Collected data entries:
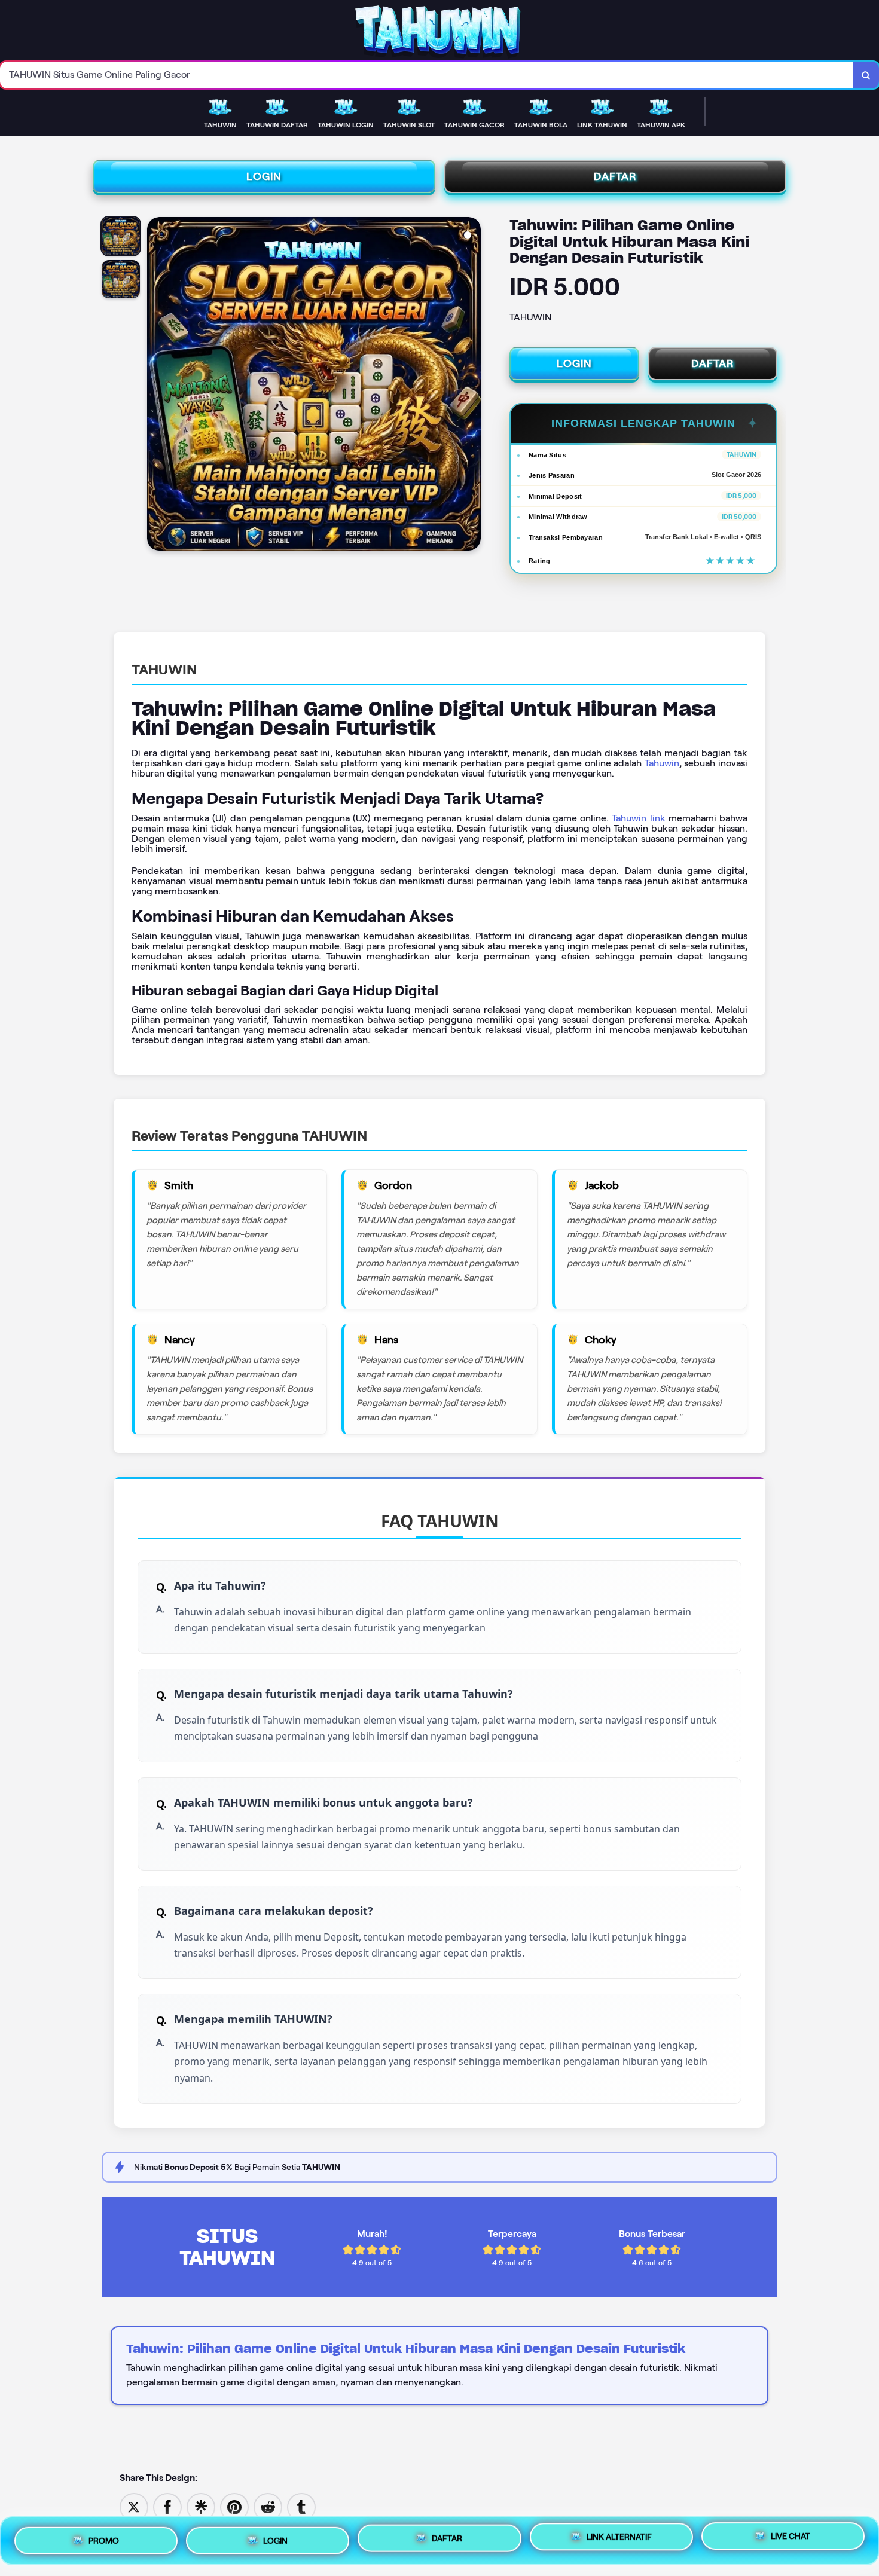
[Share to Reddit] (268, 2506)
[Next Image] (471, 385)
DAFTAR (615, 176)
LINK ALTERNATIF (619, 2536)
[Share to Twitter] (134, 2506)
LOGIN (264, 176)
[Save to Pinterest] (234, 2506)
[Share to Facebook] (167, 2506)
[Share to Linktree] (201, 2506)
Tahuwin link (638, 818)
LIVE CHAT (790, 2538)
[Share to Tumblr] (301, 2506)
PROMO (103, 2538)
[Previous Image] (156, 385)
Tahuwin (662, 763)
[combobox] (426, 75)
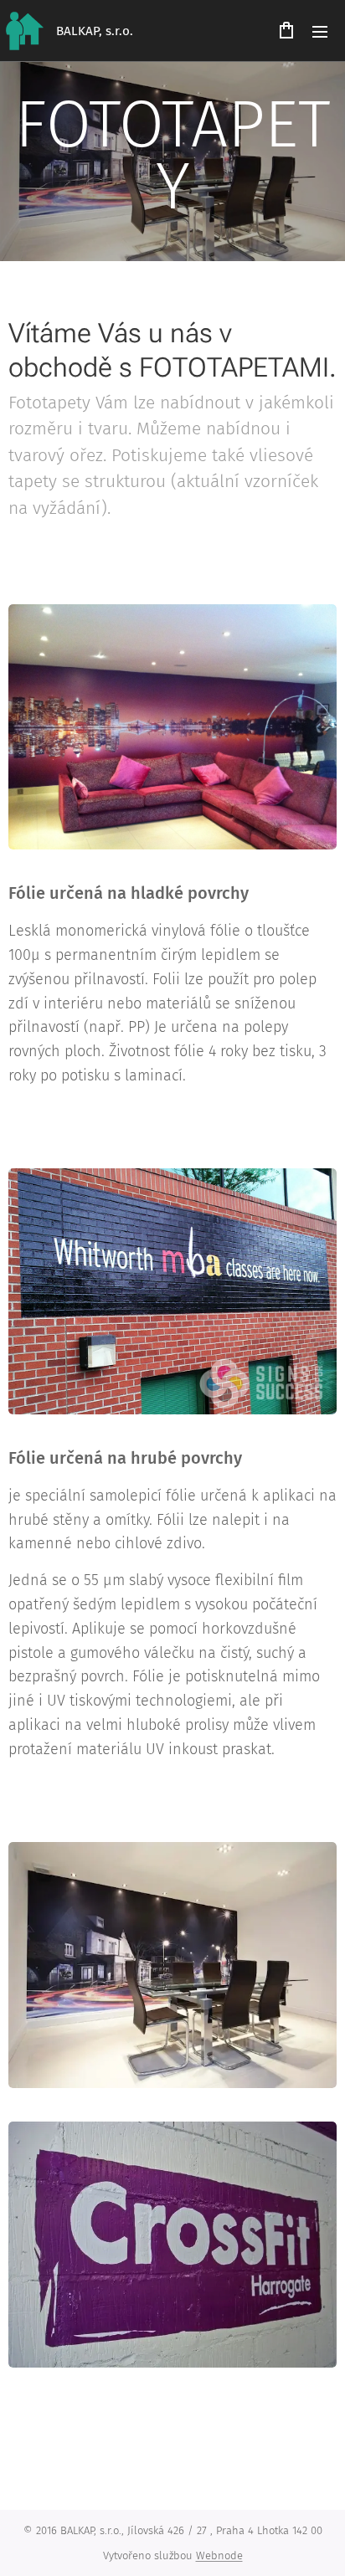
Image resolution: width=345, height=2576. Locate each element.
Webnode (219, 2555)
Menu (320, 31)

> _What you will do_: State the number of lines in the data that include the string "Image", and add nothing else.

> _Output of the exercise_: 3